La sécheresse a fait prendre conscience à la population que chaque cours d’eau est précieux en Bretagne. Mais le développement de la méthanisation afin de produire du gaz à partir des déchets de l’agriculture mais aussi de plantes, menace les ressources naturelles. Pourquoi ? Splann ! révèle un certain nombre de dysfonctionnements.

La Bretagne se couvre de dômes verts. Peu nombreux il y a dix ans, 186 méthaniseurs parsèment aujourd’hui la campagne. Cent de plus d’ici un an.
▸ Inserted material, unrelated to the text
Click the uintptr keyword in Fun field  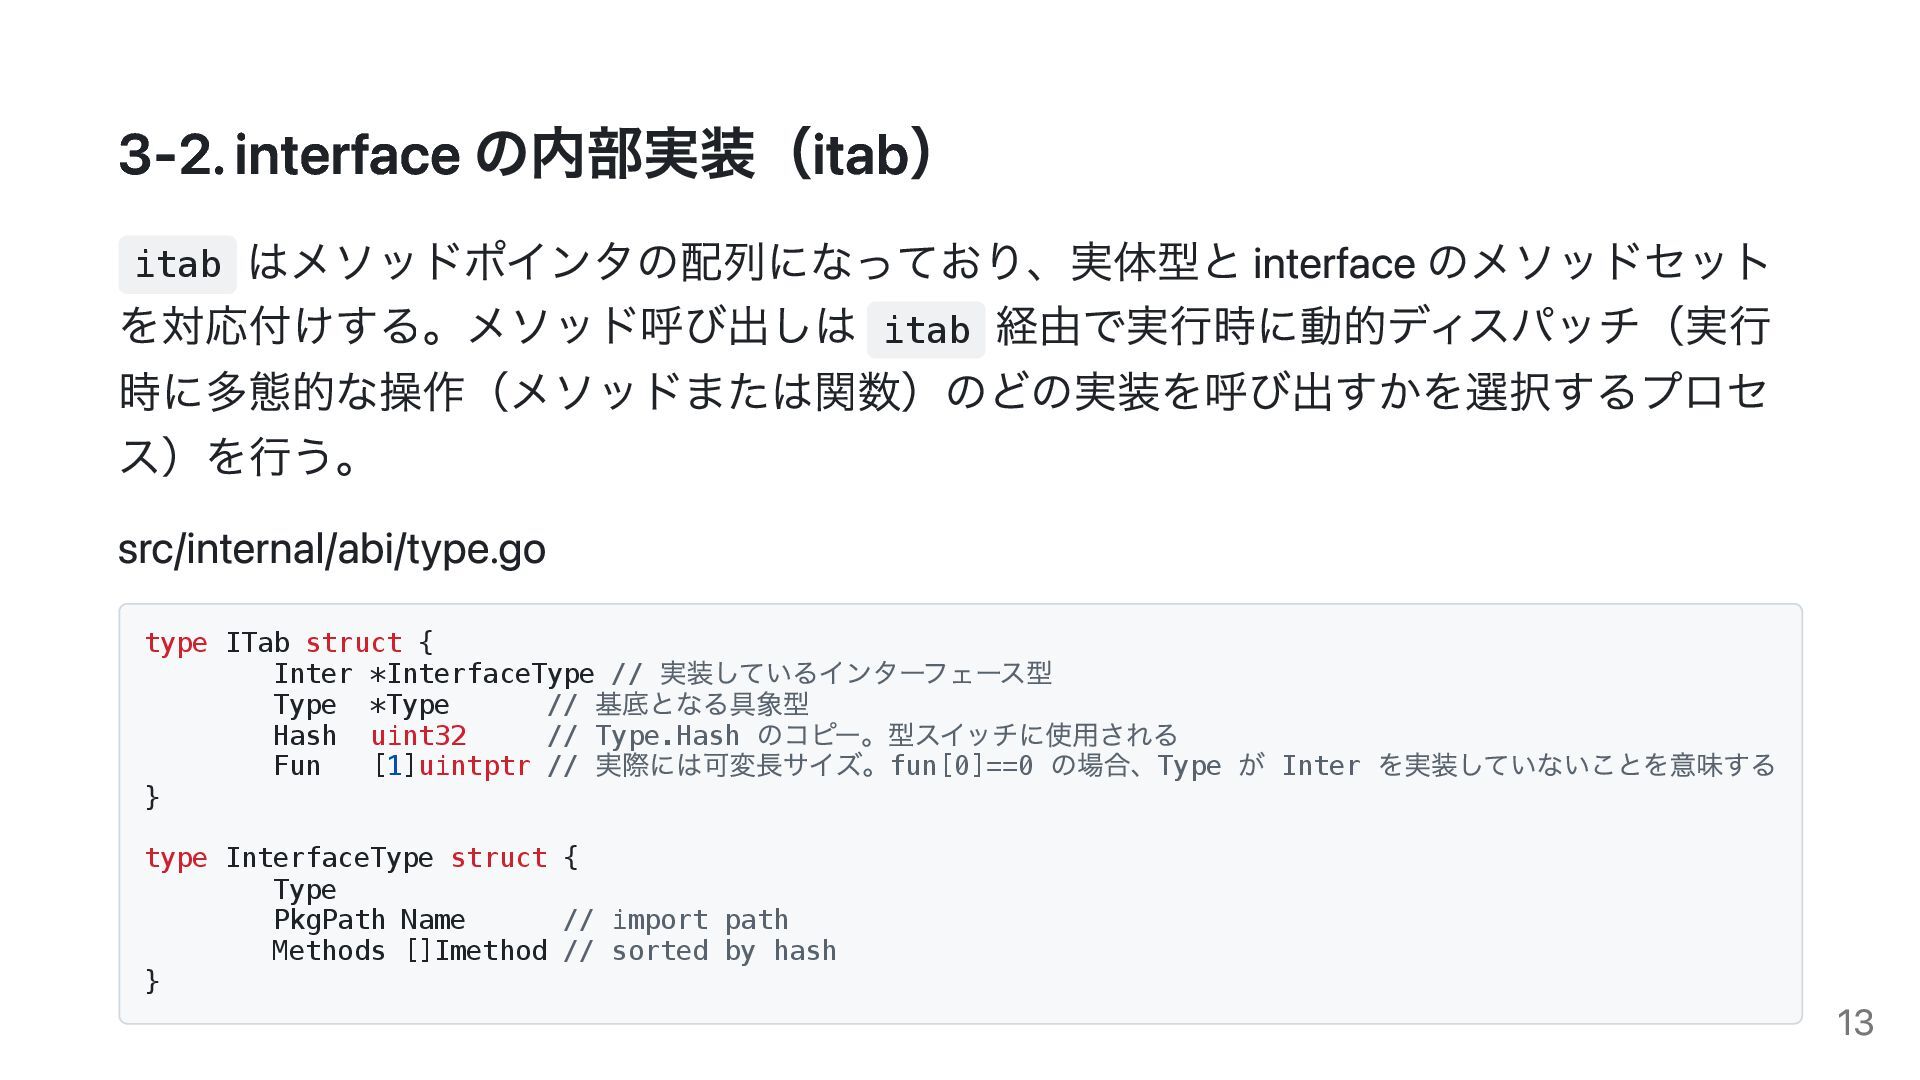click(474, 766)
Capables de transformer des matières organiques en gaz, les méthaniseurs font partie de la stratégie française pour accroître sa production d’énergies renouvelables. De fréquents accidents rappellent que cette technologie n’est cependant pas sans risque pour l’environnement. Et toutes les interrogations ne sont pas levées en matière sanitaire. Incités par l’État et les banques à investir dans la méthanisation, des agriculteurs sautent le pas. Quitte à transgresser quelques règles. D’autant plus facilement que sans les garde-fous nécessaires, la voie est laissée libre à son essor. Au risque peut-être de se faire damer le pion par les énergéticiens, lobby encore plus puissant que celui de l’agro-alimentaire.

La méthanisation bretonne en plein boom

Première région d’élevage, la Bretagne déborde de déjections animales qu’agriculteurs et industriels de l’énergie entendent convertir en gaz et en revenus. Contrairement à d’autres régions, ce sont les éleveurs et non les céréaliers qui y importent la méthanisation. Sans même compter la Loire-Atlantique, la Bretagne pointait début 2022 au 2e rang national en nombre d’installations (199), derrière la région Grand Est (274) et devant les Hauts-de-France (134) puis la Normandie (120). Une installation française sur sept se situait dans la région.

Des unités nombreuses mais plus petites que la moyenne, puisque la Bretagne n’émargeait « qu’au » septième rang en termes de capacité de traitement. Si la méthanisation à la ferme est largement dominante, des projets de plus grande ampleur devraient bousculer la situation, comme nous l’expliquons dans le volet économique de cette enquête.

Doté du deuxième cheptel bovin de France, l’Ille-et-Vilaine devient une terre de méthanisation dont Iffendic (4 500 habitants), situé entre Rennes et Paimpont, pourrait se proclamer capitale. Comme le montre notre carte interactive, le Léon (au nord de Brest) et le Penthièvre (autour de Lamballe) ne sont pas en reste. À tel point qu’on pourrait élégamment superposer cette carte à celle de la densité des vaches laitières.

 Problème n° 1 :
 Des dérogations systématiques 

La quasi-totalité des méthaniseurs déroge à d’importantes normes sanitaires. Et les (très rares) contrôles font état de graves manquements à la sécurité dans ces installations. Pourtant, le risque de disséminations de maladies et de pathogènes, encore peu connu, devrait inciter à la prudence

  • 85 %, des installations contrôlées en Bretagne en 2020 n’avaient pas réalisé les aménagements nécessaires.

 Problème n° 2 : 
Concurrence avec 
l’alimentation 

La sécheresse et la guerre en Ukraine font craindre des difficultés pour la sécurité alimentaire… Et la méthanisation complique la situation : les méthaniseurs, gourmands en apports végétaux tels que le maïs, font concurrence aux éleveurs qui doivent nourrir leurs bêtes, et engloutissent des stocks d’aliments qui auraient pu être destinés aux humains. De plus en plus de champs sont désormais dédiés à la production énergétique, quitte à contourner la réglementation. 

  • 1/3 des méthaniseurs bretons doublent de volume dans les cinq premières années.

 Problème n° 3 : 
Total, Engie… les industriels  
s’emparent des revenus

La plus-value de la méthanisation est en train d’échapper aux agriculteurs. Seuls les plus gros parviennent à tenir tête aux multinationales de l’énergie, qui accroissent leur pouvoir sur l’agriculture, au sein même des fermes… et sur les campagnes. La protection du bocage va donc de plus en plus dépendre des priorités des multinationales de l’énergie comme Total ou Engie.